* _OBJECTIVE_
Format the material from the line containing "Task: Click the" through the end of the material as a numbered list, leaving out blank lines and the pictures.

* _GIVEN RECORDS_
** START **

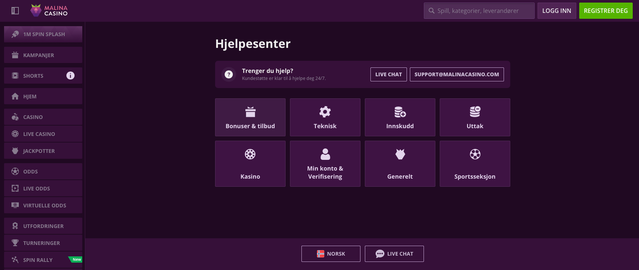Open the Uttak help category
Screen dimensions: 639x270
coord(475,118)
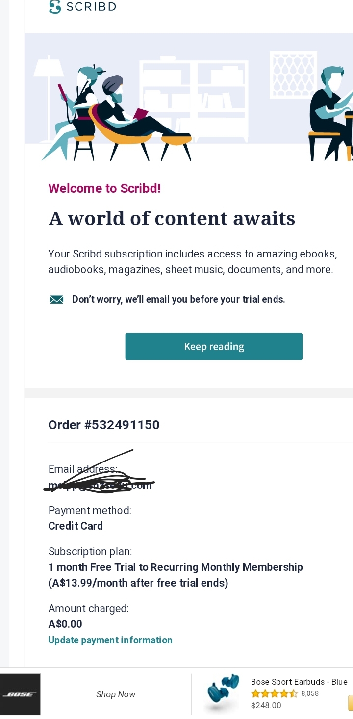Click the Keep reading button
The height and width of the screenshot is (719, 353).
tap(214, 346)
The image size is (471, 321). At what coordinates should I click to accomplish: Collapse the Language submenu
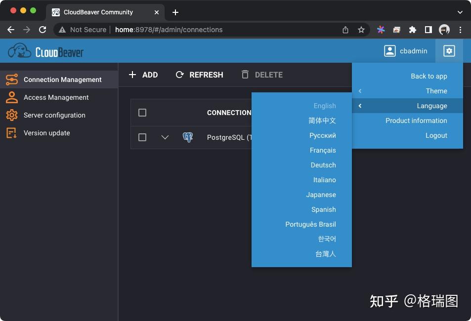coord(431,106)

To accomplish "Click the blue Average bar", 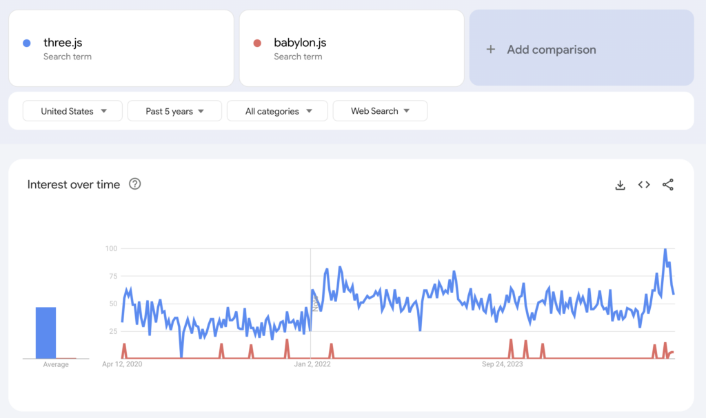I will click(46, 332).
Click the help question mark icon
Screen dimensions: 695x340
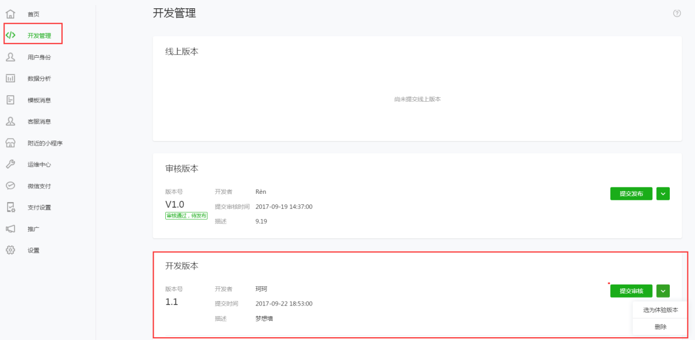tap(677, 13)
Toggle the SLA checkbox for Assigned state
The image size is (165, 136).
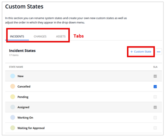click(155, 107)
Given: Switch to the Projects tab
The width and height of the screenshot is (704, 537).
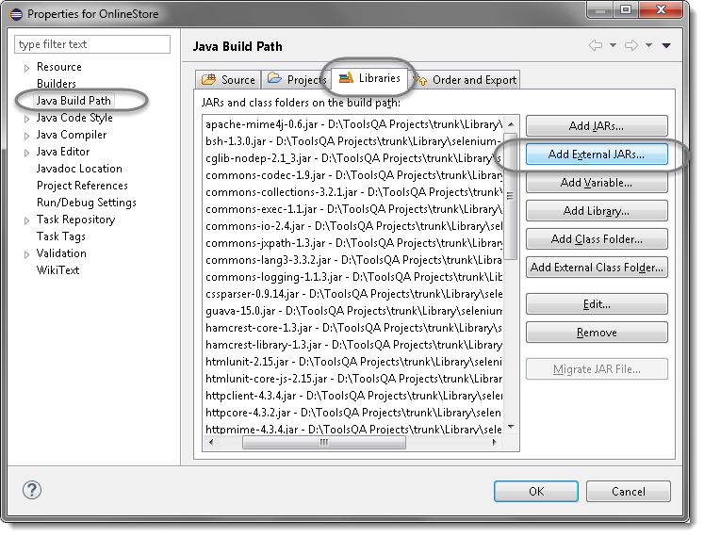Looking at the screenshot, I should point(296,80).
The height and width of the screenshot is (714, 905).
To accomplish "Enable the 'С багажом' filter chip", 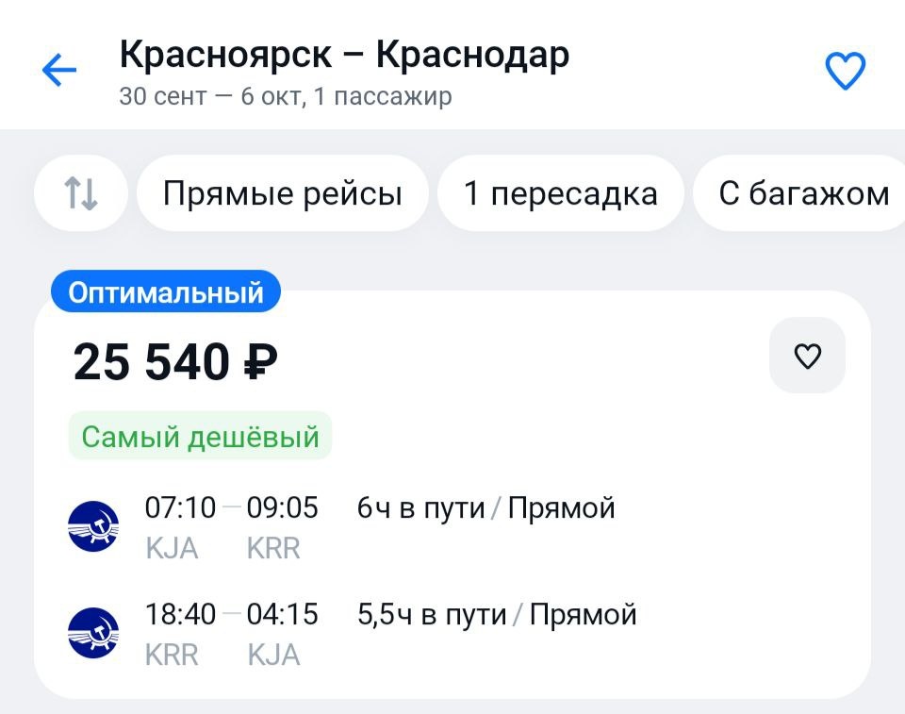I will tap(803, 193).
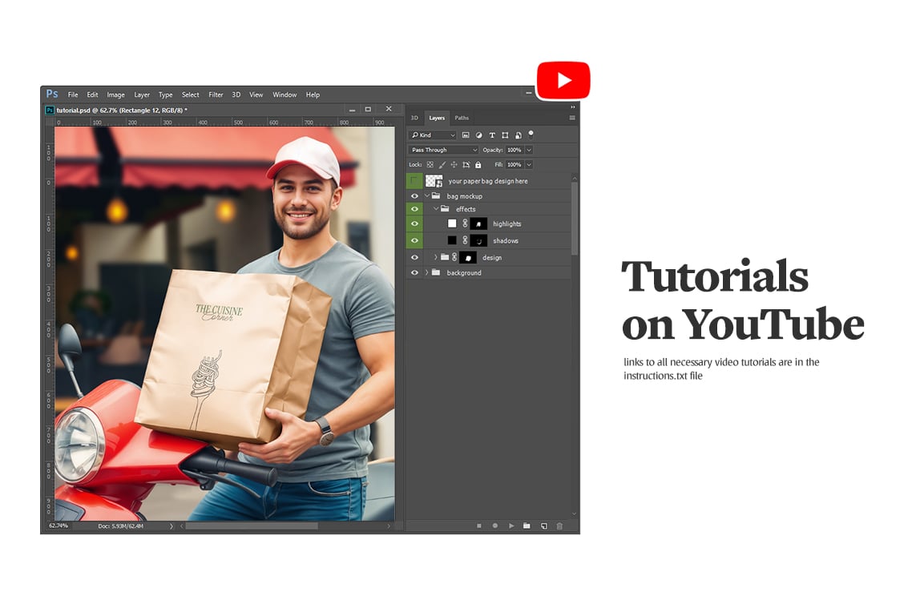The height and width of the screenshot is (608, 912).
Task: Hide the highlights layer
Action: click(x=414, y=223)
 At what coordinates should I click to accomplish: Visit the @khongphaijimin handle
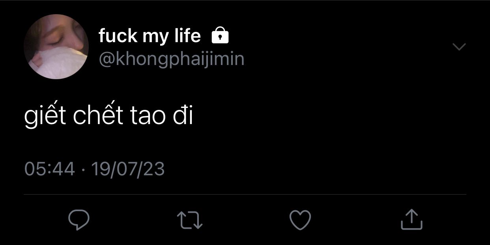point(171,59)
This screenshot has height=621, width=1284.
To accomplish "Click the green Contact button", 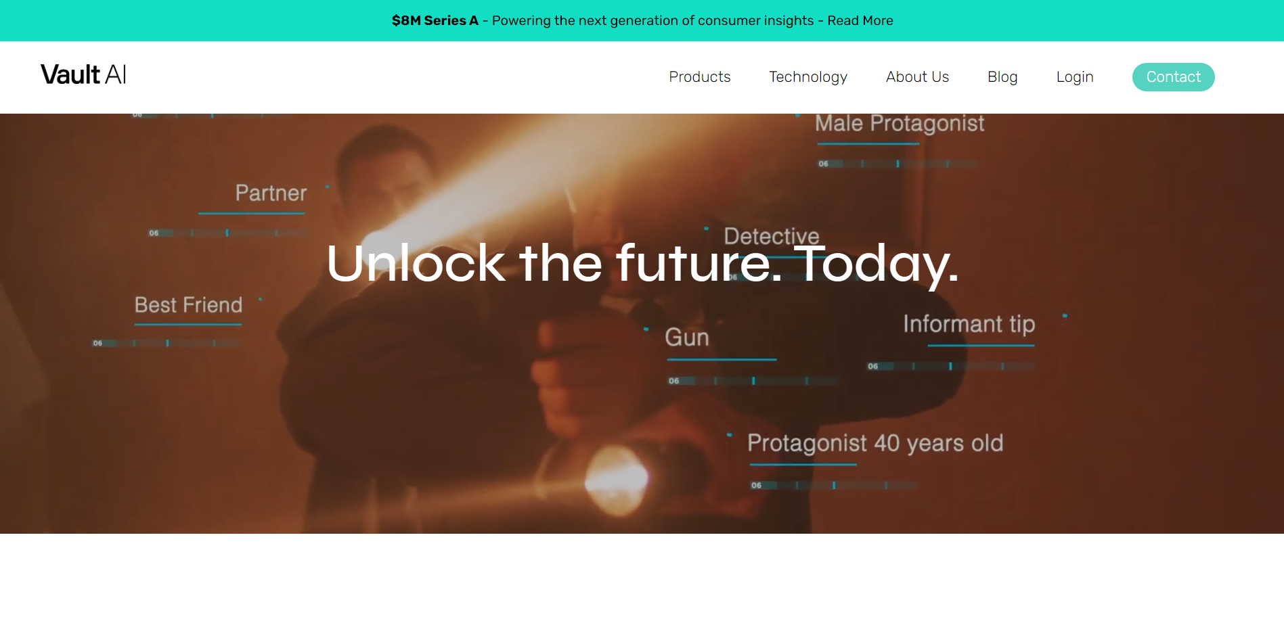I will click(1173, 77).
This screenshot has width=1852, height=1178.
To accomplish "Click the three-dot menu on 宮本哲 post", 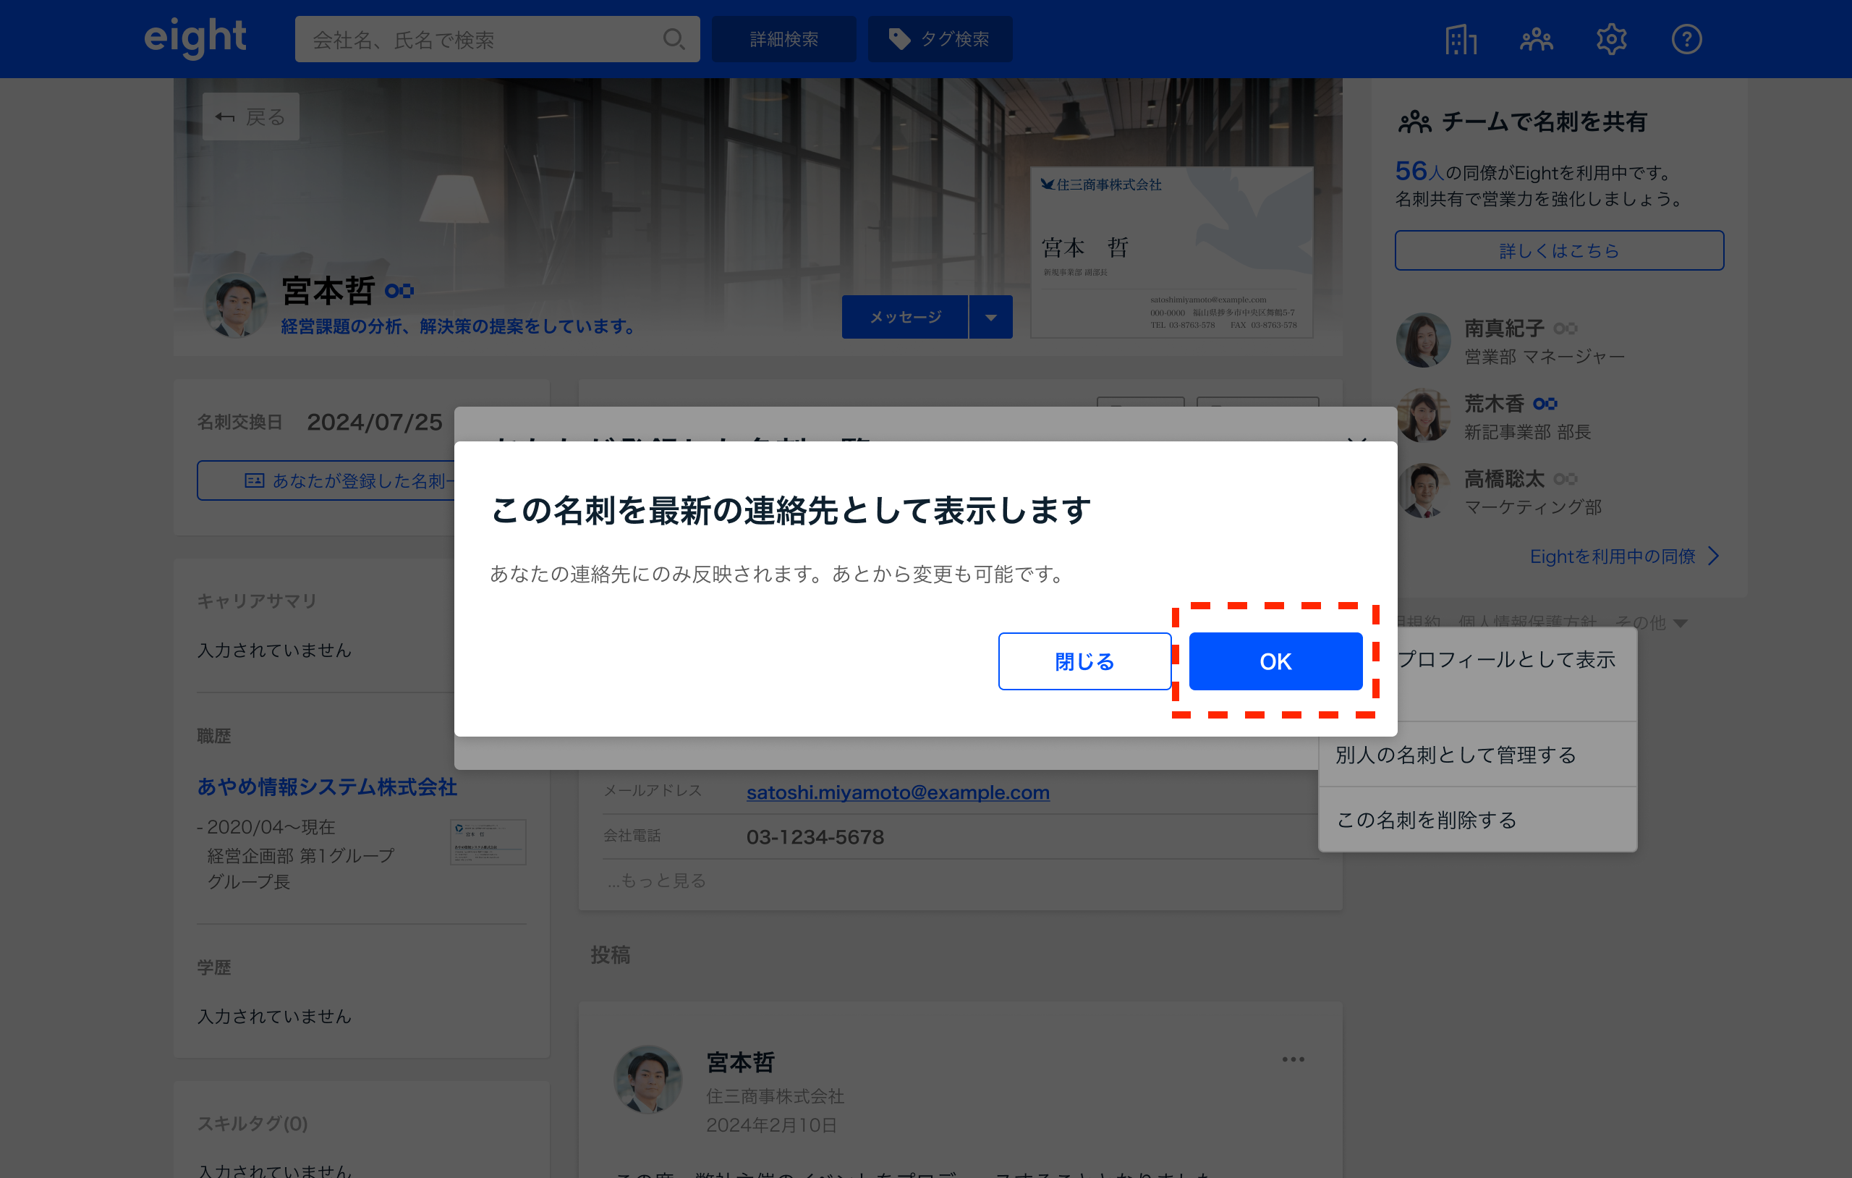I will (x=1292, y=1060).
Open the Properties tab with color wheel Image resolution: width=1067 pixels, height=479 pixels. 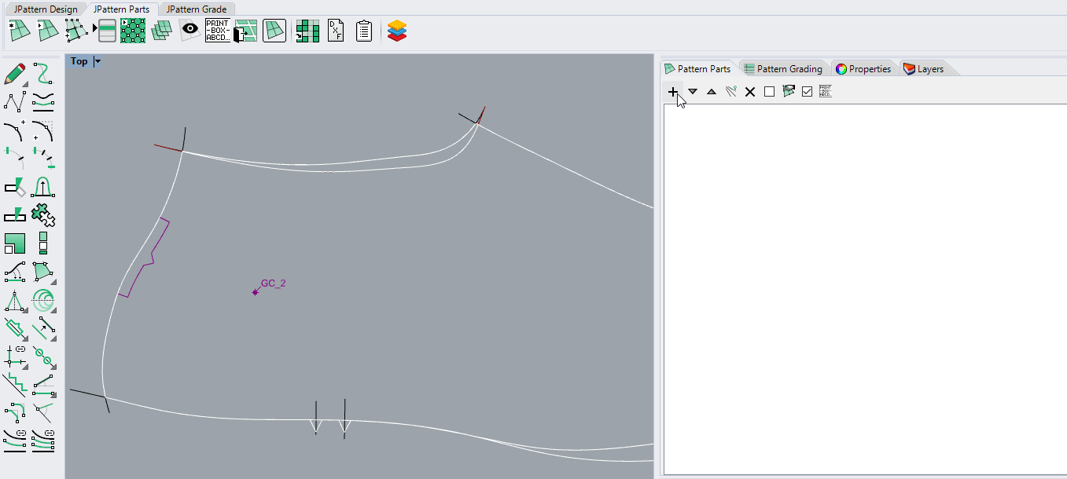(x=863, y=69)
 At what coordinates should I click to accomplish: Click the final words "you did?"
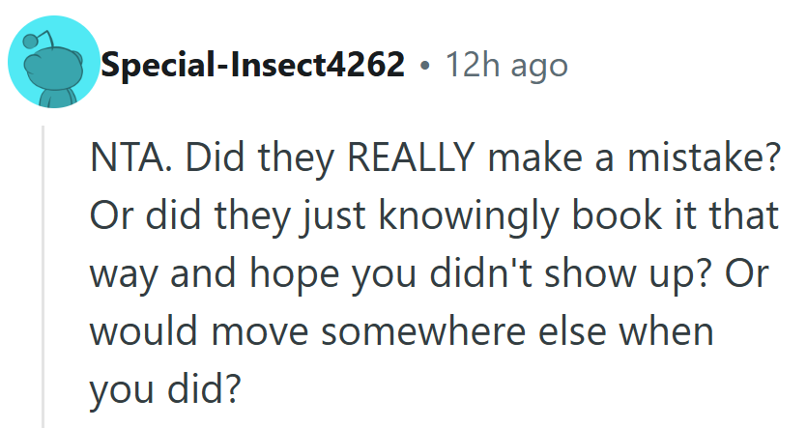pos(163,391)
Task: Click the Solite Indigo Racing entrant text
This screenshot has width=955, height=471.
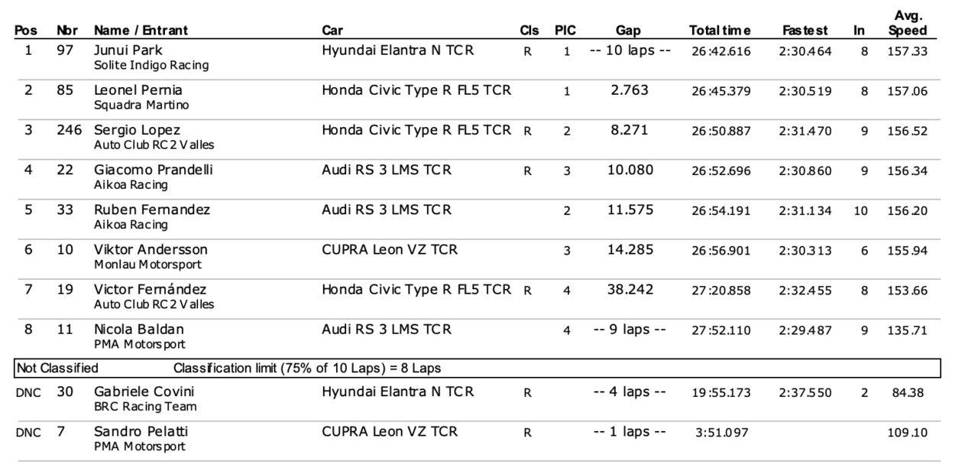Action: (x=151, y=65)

** END **

* _WORKED SOLUTION_
1. Task: Click the Solite Indigo Racing entrant text
2. This screenshot has width=955, height=471.
3. Action: (x=151, y=65)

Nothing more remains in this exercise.